The Trust owned and operated two sailing barges, known as schoolships: the 150-ton burthen Thalatta and the 200-ton Sir Alan Herbert, both coasting spritsail barges, rigged with ketch mizzens. The latter vessel was procured through an appeal made in memory of the famous humourist, novelist, playwright and one-time member of parliament A. P. Herbert.

Benham was a major figure in the development of the Trust's work, carried out much of its administration, and served as Mate of its barge Memory from 1965 to 1966 and then as Mate of Thalatta from 1967 to 1992.

The Trust’s sail-training programme was dubbed 'A Week in Another World'. During their stay on board the schoolships, children and their accompanying teachers or youth leaders explored the east coast of England between North Foreland in the south and Orfordness in the north, living on board and working the vessels under sail. Many thousands of young people from all over Britain and other parts of the world have benefited from this unique experience.

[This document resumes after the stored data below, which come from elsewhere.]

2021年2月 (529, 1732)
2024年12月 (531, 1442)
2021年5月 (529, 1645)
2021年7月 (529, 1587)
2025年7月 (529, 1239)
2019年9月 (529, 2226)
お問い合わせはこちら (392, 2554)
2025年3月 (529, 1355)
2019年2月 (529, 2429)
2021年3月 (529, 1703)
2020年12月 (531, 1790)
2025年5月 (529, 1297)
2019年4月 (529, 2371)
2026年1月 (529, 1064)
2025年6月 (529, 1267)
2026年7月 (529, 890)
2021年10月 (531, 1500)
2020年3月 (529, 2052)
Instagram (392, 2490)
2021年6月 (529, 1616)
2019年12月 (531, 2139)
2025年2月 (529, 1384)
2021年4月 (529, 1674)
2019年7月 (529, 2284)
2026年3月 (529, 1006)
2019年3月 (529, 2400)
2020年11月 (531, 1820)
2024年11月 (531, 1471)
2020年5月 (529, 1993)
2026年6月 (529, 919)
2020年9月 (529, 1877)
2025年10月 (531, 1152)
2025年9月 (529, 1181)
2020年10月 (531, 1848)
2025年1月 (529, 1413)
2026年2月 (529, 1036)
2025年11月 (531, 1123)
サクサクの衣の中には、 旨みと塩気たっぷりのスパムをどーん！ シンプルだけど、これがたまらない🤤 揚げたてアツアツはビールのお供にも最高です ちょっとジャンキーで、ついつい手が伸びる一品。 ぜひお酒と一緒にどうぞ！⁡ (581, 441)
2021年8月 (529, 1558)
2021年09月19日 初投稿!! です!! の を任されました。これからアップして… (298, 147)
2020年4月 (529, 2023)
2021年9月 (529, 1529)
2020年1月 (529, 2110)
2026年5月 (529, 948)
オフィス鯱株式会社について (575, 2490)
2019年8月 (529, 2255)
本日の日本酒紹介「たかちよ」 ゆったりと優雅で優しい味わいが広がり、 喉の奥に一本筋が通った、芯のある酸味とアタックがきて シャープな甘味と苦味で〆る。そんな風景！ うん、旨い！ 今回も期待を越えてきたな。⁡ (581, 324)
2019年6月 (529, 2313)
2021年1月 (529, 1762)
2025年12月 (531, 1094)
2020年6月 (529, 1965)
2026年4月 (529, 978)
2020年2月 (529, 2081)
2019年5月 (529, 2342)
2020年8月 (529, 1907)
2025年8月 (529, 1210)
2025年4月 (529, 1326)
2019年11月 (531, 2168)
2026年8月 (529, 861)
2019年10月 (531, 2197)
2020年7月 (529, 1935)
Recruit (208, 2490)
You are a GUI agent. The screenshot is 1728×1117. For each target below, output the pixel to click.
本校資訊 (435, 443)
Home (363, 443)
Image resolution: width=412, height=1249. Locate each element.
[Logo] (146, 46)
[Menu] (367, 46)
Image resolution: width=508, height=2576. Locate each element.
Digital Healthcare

In the 1986 New Year Honours, Benham was appointed a Member of the Most Excellent Order of the British Empire for her work with the East Coast Sail Trust. A further mark of the impact she made is the institution of an annual memorial lecture in her honour, which continues.

The Trust continues to operate today, based at Maldon, Essex, and the sailing barge Thalatta is undergoing a major overhaul and rebuild at the barge yard at St Osyth, largely supported by lottery funding. The name Thalatta originates from the Greek word meaning the sea (see Thalatta! Thalatta!). The Sir Alan Herbert is no longer in the hands of the Trust, and has reverted to her original name, Lady Jean.